Department of Internal Medicine, Wake Forest School of Medicine, Winston-Salem, North Carolina.
Department of Internal Medicine, Cardiology Section, Wake Forest School of Medicine, Winston-Salem, North Carolina.
Am J Cardiol. 2019 May 1;123(9):1443-1447. doi: 10.1016/j.amjcard.2019.01.050. Epub 2019 Feb 10.
Although minor electrocardiographic (ECG) abnormalities are common findings in clinical practice, their prognostic significance remains unclear due to inconsistent reports. We hypothesized that this inconsistency is due to the traditional focus on examining their prognostic significance as a binary variable (i.e., presence vs absence of any abnormality) ignoring the number of abnormalities. We tested this hypothesis in 6,467 participants (mean age 59 years, 53% women) from the Third National Health and Nutrition Examination Survey who were free of baseline cardiovascular disease (CVD) and major ECG abnormalities. ECG abnormalities were defined from digitally recorded and centrally processed standard electrocardiograms using the Minnesota ECG Classification. CVD mortality was ascertained using National Death Index. About 38% of participants (n = 2,438) had at least 1 minor ECG abnormality at baseline. During a median follow-up of 13.9 years, 755 CVD deaths occurred. In a multivariable Cox model, presence of at least 1 minor ECG abnormality was marginally associated with increased risk of CVD mortality (hazard ratio (95% confidence interval):1.15(1.00,1.34), p-value = 0.04)). However, as the number of ECG abnormalities increases, the association with CVD mortality showed a dose-response relation (event rate per 1,000 person-year of 7.3, 10.1, and 16.7 in participants with 0, 1, and ≥2 ECG abnormalities, respectively; p-value for trend <0.01). Also, each additional minor ECG abnormality was associated with a 13% increased risk of CVD mortality (hazard ratio (95% confidence interval): 1.13(1.04, 1.24)). In conclusion, the number, not only the mere presence of minor ECG abnormalities should be taken into account to understand the prognostic significance of these common findings.

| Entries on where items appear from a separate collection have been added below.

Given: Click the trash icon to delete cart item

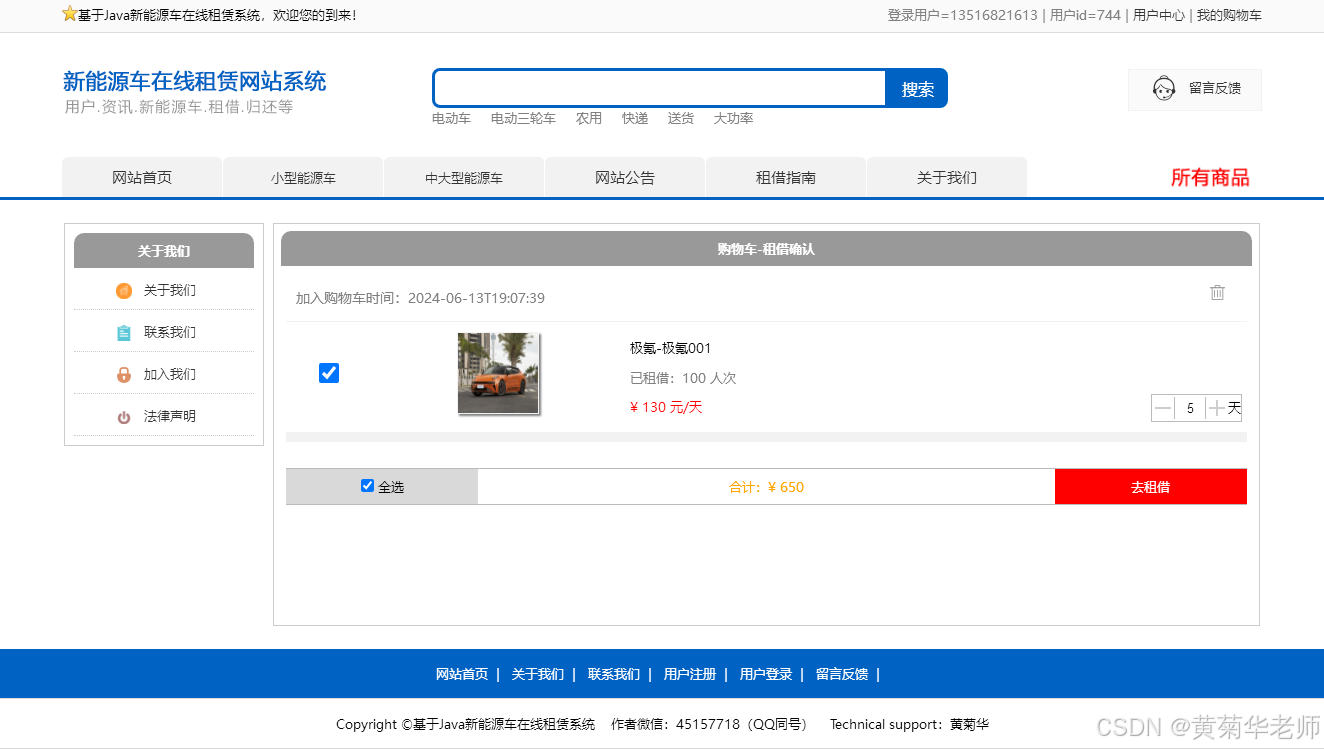Looking at the screenshot, I should (x=1217, y=292).
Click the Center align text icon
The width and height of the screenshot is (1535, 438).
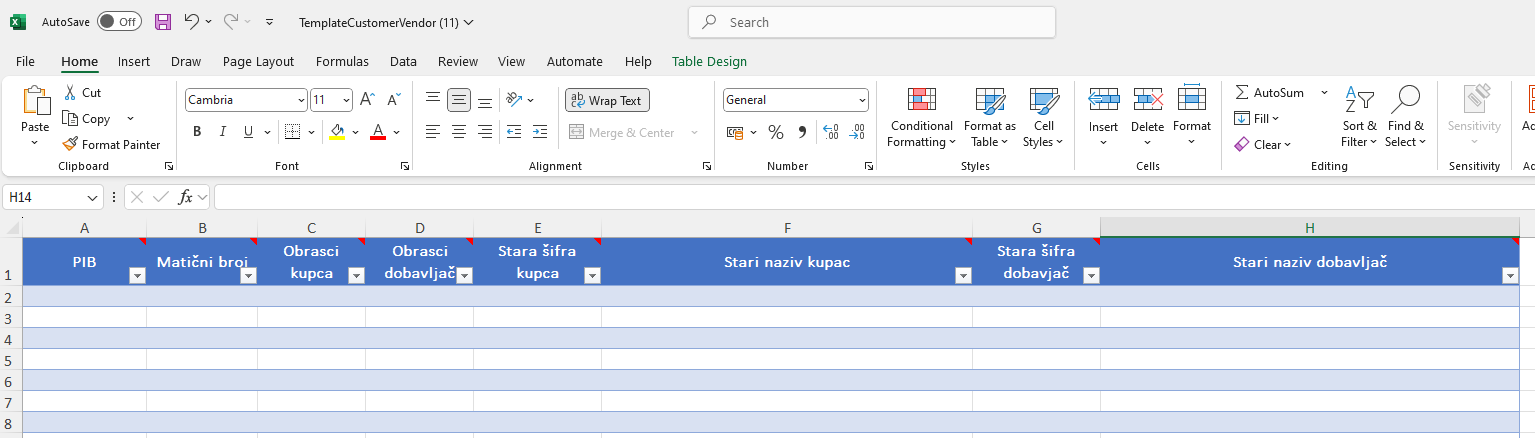point(459,132)
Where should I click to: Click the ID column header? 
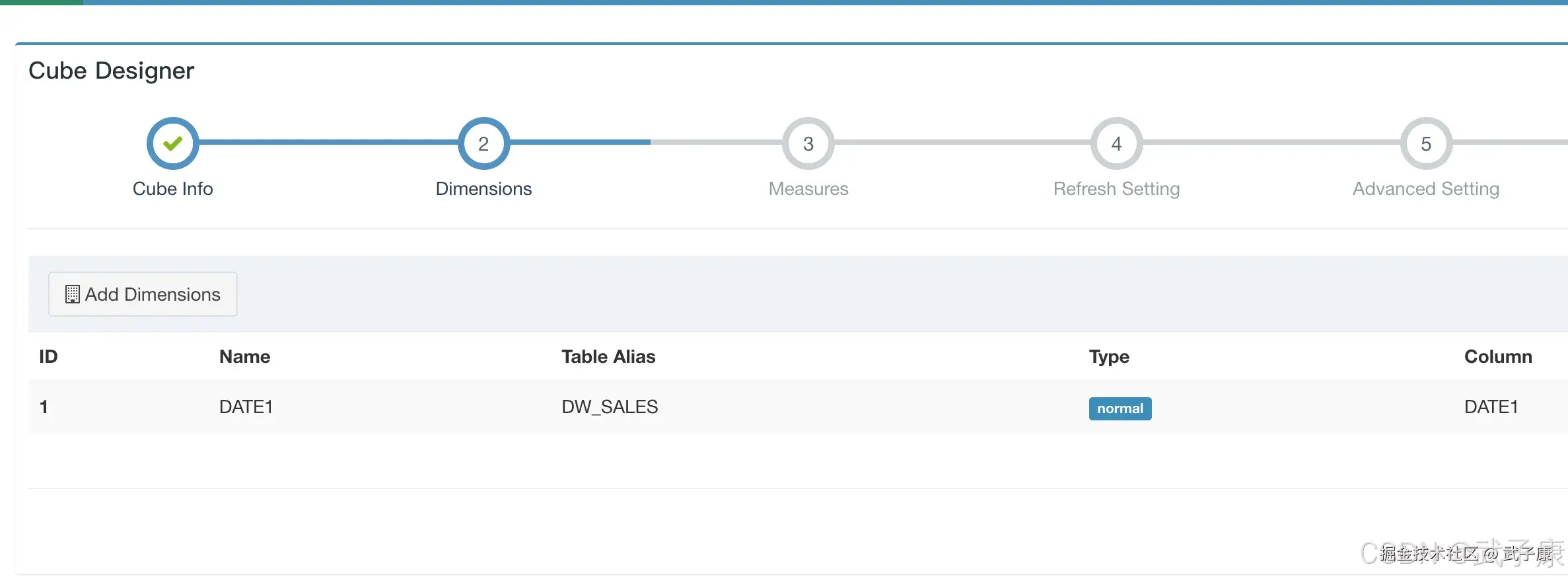(48, 357)
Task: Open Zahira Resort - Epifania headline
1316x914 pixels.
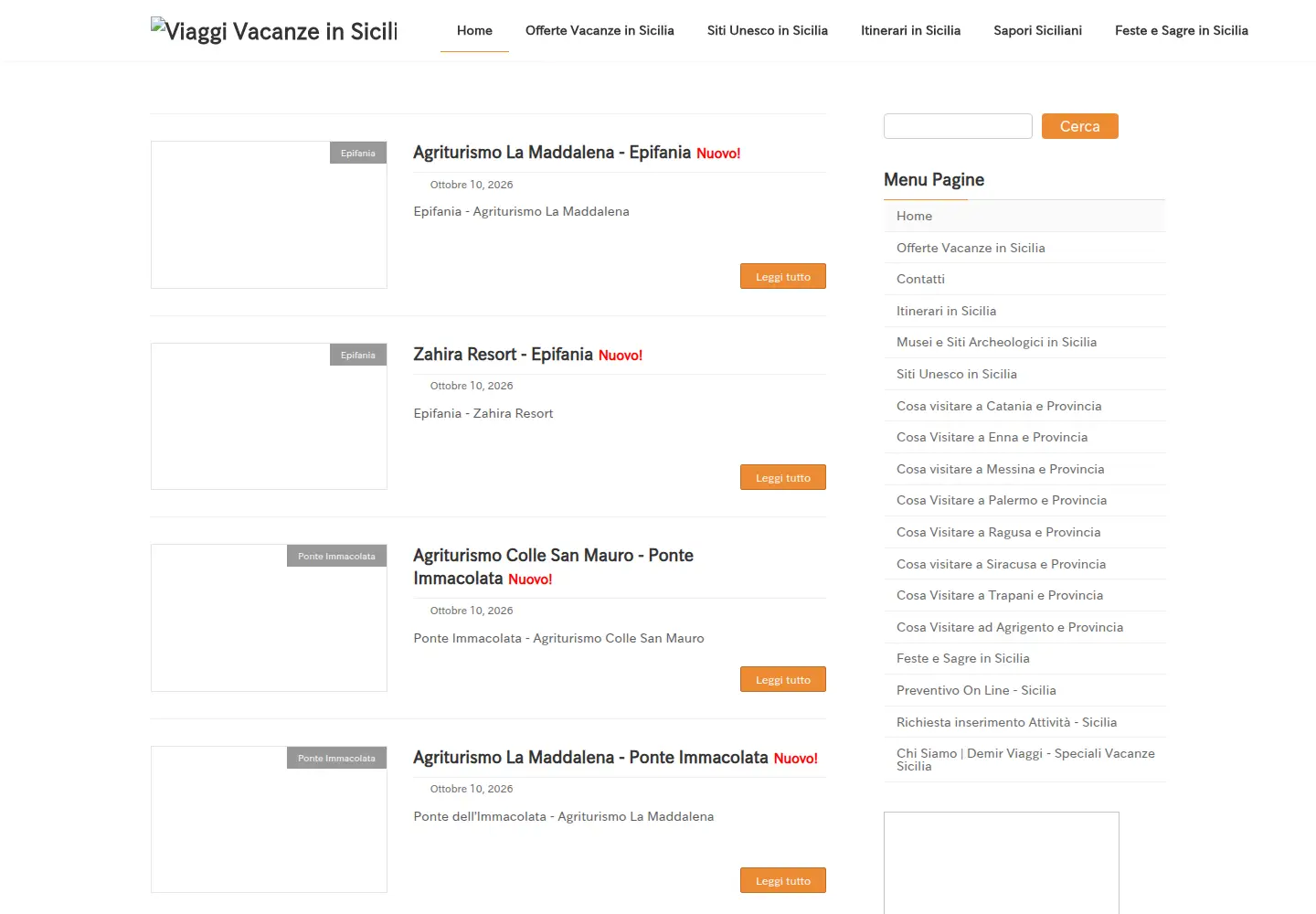Action: click(x=503, y=355)
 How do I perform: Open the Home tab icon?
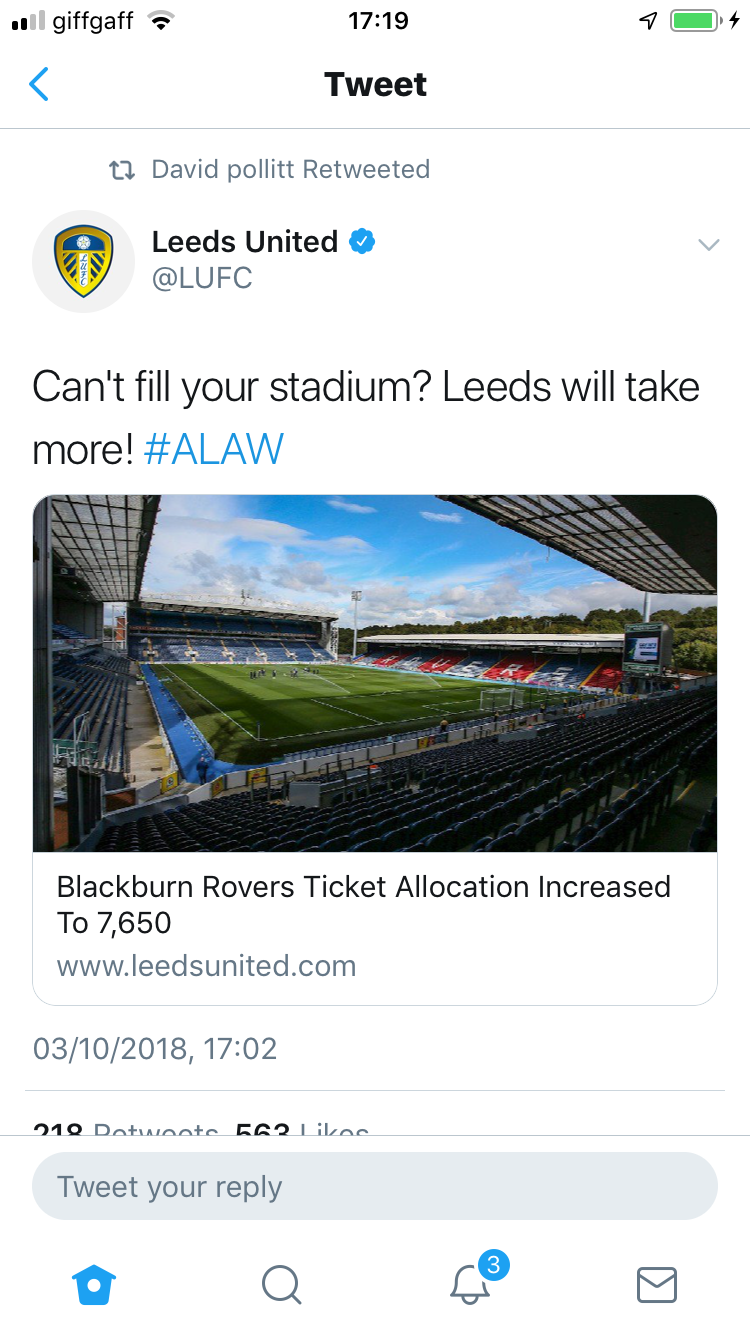pos(95,1284)
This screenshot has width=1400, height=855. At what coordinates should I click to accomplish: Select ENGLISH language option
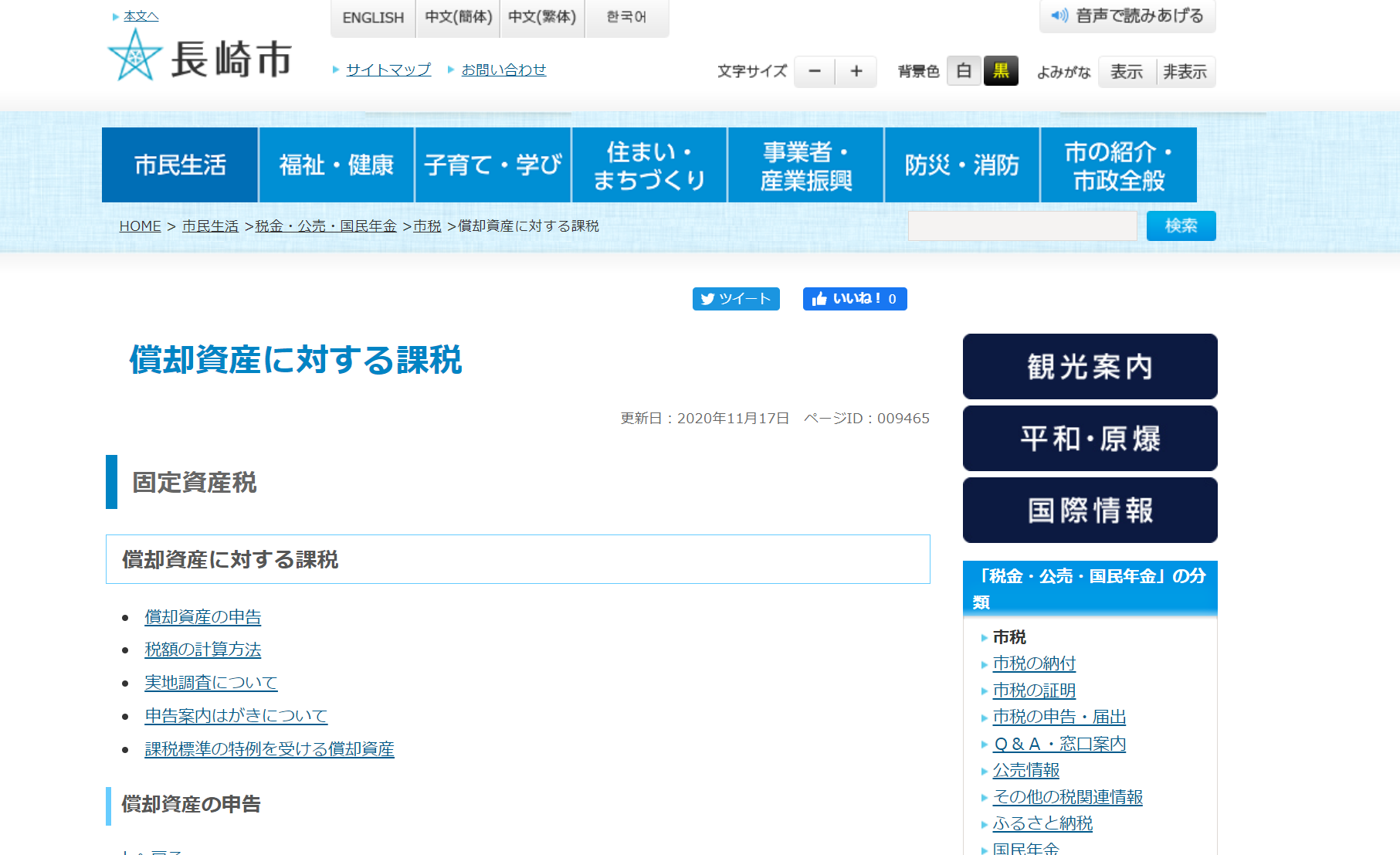373,18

尽管在临床实践中常见到轻微的心电图(ECG)异常,但由于报告结果不一致,其预后意义仍不清楚。我们假设这种不一致是由于传统上侧重于检查其作为二元变量(即是否存在任何异常)的预后意义,而忽略了异常的数量。我们在第三项全国健康和营养检查调查中检验了这一假设,该调查共纳入了 6467 名无基线心血管疾病(CVD)和主要 ECG 异常的参与者(平均年龄 59 岁,53%为女性)。使用明尼苏达州心电图分类法,从数字化记录和集中处理的标准心电图中定义 ECG 异常。使用国家死亡索引确定 CVD 死亡率。大约 38%的参与者(n=2438)在基线时至少存在 1 种轻微的 ECG 异常。在中位随访 13.9 年后,发生了 755 例 CVD 死亡。在多变量 Cox 模型中,存在至少 1 种轻微的 ECG 异常与 CVD 死亡风险增加相关(风险比(95%置信区间):1.15(1.00,1.34),p 值=0.04))。然而,随着 ECG 异常数量的增加,与 CVD 死亡率的关联呈剂量反应关系(参与者中每 1000 人年的事件发生率分别为 7.3、10.1 和 16.7;趋势检验 p 值<0.01)。此外,每增加 1 个轻微的 ECG 异常与 CVD 死亡率增加 13%相关(风险比(95%置信区间):1.13(1.04,1.24))。总之,数量,而不仅仅是轻微 ECG 异常的存在,应该被考虑在内,以了解这些常见发现的预后意义。